**ASSIGNMENT:** This exercise calls for the line with "Nitro Scrambler 28L Rucksack mit 15 Zoll Laptopfach Dune", the line with "特注メタルグッズ (53, 984)", and all lines between them in the material below, output exactly and with no other lines.

**RECORDS TO USE:**
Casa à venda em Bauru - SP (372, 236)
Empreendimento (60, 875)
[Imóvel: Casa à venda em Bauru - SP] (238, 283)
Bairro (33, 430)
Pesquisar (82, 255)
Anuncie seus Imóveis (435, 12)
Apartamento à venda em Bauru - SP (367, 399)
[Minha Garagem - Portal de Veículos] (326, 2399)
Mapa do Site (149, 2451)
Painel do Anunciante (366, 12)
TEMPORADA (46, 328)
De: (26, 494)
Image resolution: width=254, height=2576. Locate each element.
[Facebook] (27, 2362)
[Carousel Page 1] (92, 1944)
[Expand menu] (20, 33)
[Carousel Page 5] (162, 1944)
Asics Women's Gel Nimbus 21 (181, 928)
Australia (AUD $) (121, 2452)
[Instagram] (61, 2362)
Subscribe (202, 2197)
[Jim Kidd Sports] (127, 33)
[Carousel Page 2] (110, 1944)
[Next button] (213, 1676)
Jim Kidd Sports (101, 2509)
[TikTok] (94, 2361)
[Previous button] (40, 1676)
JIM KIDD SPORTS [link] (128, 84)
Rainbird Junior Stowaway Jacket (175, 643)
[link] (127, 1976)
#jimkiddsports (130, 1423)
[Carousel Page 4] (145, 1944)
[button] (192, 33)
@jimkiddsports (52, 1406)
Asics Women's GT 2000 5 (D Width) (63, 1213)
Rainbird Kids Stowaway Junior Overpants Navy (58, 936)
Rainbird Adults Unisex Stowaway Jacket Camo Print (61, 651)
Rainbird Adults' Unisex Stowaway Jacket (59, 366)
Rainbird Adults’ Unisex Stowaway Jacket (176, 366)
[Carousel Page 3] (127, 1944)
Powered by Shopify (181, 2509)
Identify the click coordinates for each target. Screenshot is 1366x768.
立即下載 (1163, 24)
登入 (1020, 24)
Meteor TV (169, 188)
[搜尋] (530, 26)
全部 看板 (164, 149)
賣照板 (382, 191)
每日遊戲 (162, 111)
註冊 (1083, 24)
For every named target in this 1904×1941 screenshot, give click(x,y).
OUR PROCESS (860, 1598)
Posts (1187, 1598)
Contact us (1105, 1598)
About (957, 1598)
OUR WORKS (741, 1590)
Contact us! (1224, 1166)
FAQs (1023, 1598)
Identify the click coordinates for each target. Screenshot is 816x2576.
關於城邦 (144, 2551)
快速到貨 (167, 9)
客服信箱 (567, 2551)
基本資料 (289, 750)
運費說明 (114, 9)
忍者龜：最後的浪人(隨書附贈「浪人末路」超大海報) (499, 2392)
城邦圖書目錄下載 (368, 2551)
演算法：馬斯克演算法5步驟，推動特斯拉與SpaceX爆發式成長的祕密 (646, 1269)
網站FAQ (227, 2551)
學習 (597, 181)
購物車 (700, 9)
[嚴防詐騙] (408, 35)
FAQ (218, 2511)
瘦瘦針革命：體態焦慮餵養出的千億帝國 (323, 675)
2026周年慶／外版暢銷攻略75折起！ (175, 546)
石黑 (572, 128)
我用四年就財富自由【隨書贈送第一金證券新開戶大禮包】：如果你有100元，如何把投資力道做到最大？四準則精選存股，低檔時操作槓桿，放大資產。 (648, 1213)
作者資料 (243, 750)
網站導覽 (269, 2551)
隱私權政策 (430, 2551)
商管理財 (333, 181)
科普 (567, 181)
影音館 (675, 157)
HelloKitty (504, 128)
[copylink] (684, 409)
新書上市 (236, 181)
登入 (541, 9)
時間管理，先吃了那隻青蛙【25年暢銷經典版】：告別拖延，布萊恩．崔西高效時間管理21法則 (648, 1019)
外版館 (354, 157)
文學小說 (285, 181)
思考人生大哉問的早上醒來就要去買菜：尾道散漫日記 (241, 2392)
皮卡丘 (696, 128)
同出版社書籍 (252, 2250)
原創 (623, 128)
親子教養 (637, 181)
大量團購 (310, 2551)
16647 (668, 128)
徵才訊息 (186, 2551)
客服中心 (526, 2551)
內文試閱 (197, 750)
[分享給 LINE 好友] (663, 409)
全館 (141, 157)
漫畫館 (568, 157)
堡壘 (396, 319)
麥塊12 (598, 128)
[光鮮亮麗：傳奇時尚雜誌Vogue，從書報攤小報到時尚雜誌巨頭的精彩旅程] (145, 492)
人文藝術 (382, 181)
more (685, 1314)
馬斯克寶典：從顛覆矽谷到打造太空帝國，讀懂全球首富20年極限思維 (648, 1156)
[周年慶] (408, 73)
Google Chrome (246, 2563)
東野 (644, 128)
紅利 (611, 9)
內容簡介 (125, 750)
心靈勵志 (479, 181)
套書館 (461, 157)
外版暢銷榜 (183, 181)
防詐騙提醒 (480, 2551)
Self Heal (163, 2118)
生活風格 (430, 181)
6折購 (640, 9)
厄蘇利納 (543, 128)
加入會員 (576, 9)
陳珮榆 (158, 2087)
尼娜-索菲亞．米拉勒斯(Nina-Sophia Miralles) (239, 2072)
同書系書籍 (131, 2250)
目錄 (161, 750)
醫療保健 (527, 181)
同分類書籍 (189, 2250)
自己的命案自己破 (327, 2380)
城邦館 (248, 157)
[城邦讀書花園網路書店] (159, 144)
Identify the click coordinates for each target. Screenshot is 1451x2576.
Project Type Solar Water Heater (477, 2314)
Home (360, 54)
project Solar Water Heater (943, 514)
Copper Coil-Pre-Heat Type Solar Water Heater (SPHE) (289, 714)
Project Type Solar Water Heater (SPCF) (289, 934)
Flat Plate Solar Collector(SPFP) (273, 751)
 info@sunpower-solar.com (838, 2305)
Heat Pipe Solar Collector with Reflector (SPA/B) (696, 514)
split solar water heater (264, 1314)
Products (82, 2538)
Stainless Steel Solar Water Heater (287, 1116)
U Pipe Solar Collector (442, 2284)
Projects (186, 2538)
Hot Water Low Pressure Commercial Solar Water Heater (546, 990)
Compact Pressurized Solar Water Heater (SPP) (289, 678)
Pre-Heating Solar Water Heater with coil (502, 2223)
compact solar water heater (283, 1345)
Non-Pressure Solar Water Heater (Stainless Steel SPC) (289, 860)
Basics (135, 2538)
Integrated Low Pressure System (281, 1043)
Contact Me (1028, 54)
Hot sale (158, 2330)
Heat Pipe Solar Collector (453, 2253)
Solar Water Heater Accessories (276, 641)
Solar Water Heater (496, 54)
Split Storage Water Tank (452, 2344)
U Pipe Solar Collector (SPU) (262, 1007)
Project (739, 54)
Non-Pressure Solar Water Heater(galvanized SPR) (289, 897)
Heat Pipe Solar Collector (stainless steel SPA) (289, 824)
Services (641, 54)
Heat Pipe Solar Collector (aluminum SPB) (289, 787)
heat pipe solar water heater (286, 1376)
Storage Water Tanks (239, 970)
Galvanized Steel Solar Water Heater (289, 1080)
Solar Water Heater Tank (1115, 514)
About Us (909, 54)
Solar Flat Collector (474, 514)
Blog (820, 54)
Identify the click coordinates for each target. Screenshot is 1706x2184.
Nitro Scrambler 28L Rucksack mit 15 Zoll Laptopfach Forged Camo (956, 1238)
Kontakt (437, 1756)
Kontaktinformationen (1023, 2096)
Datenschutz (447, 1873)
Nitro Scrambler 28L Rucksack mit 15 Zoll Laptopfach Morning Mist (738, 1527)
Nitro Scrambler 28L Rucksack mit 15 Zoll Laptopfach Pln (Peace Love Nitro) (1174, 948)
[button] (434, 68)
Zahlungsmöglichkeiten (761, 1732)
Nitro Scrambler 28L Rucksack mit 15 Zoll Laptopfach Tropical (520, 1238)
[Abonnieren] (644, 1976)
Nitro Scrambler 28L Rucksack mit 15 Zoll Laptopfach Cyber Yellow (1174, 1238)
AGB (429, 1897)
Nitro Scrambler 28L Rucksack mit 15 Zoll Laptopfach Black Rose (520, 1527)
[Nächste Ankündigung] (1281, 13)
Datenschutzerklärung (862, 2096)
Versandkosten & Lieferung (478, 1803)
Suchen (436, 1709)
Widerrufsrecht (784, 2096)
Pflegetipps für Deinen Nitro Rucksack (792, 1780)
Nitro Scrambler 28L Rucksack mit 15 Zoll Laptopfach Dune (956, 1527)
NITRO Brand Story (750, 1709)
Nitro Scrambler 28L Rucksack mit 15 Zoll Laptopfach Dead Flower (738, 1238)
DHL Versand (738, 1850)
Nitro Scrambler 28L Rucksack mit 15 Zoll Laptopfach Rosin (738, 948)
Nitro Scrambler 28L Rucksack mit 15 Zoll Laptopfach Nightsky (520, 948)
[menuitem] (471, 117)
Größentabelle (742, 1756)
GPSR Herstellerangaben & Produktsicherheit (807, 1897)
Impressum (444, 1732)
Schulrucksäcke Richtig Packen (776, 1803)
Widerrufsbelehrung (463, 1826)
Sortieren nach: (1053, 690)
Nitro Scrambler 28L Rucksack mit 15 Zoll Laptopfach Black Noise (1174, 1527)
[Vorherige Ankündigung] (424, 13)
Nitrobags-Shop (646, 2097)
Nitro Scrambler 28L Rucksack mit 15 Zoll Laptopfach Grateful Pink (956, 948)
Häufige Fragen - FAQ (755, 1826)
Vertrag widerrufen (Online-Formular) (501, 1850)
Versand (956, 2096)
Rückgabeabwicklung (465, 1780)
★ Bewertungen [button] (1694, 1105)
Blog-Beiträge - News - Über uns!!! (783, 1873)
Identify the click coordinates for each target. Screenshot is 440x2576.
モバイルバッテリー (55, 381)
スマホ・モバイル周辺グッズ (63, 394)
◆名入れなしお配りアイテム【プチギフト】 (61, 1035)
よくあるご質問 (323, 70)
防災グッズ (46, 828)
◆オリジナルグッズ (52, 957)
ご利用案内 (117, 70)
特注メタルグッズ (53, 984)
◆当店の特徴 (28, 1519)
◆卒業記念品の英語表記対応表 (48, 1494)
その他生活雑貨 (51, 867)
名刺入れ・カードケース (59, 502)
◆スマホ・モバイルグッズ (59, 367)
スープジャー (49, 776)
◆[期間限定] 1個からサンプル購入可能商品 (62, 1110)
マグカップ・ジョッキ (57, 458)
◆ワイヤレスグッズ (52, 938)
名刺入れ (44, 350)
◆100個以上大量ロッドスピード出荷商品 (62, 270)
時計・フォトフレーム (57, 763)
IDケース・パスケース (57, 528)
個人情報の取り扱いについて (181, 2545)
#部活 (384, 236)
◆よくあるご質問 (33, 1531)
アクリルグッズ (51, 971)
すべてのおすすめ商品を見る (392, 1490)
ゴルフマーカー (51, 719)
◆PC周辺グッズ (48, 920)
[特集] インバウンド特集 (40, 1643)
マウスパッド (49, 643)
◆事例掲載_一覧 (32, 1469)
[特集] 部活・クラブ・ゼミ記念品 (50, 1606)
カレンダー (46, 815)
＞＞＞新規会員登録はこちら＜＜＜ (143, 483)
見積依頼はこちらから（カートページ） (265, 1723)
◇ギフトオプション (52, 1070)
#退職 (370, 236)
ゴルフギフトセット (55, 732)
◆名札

**RESPONSE TO THE EXERCISE:**
Nitro Scrambler 28L Rucksack mit 15 Zoll Laptopfach Dune (956, 1527)
NITRO Brand Story (750, 1709)
Nitro Scrambler 28L Rucksack mit 15 Zoll Laptopfach Dead Flower (738, 1238)
DHL Versand (738, 1850)
Nitro Scrambler 28L Rucksack mit 15 Zoll Laptopfach Rosin (738, 948)
Nitro Scrambler 28L Rucksack mit 15 Zoll Laptopfach Nightsky (520, 948)
[menuitem] (471, 117)
Größentabelle (742, 1756)
GPSR Herstellerangaben & Produktsicherheit (807, 1897)
Impressum (444, 1732)
Schulrucksäcke Richtig Packen (776, 1803)
Widerrufsbelehrung (463, 1826)
Sortieren nach: (1053, 690)
Nitro Scrambler 28L Rucksack mit 15 Zoll Laptopfach Black Noise (1174, 1527)
[Vorherige Ankündigung] (424, 13)
Nitrobags-Shop (646, 2097)
Nitro Scrambler 28L Rucksack mit 15 Zoll Laptopfach Grateful Pink (956, 948)
Häufige Fragen - FAQ (755, 1826)
Vertrag widerrufen (Online-Formular) (501, 1850)
Versand (956, 2096)
Rückgabeabwicklung (465, 1780)
★ Bewertungen [button] (1694, 1105)
Blog-Beiträge - News - Über uns!!! (783, 1873)
Identify the click coordinates for each target. Screenshot is 440x2576.
モバイルバッテリー (55, 381)
スマホ・モバイル周辺グッズ (63, 394)
◆名入れなしお配りアイテム【プチギフト】 (61, 1035)
よくあるご質問 (323, 70)
防災グッズ (46, 828)
◆オリジナルグッズ (52, 957)
ご利用案内 (117, 70)
特注メタルグッズ (53, 984)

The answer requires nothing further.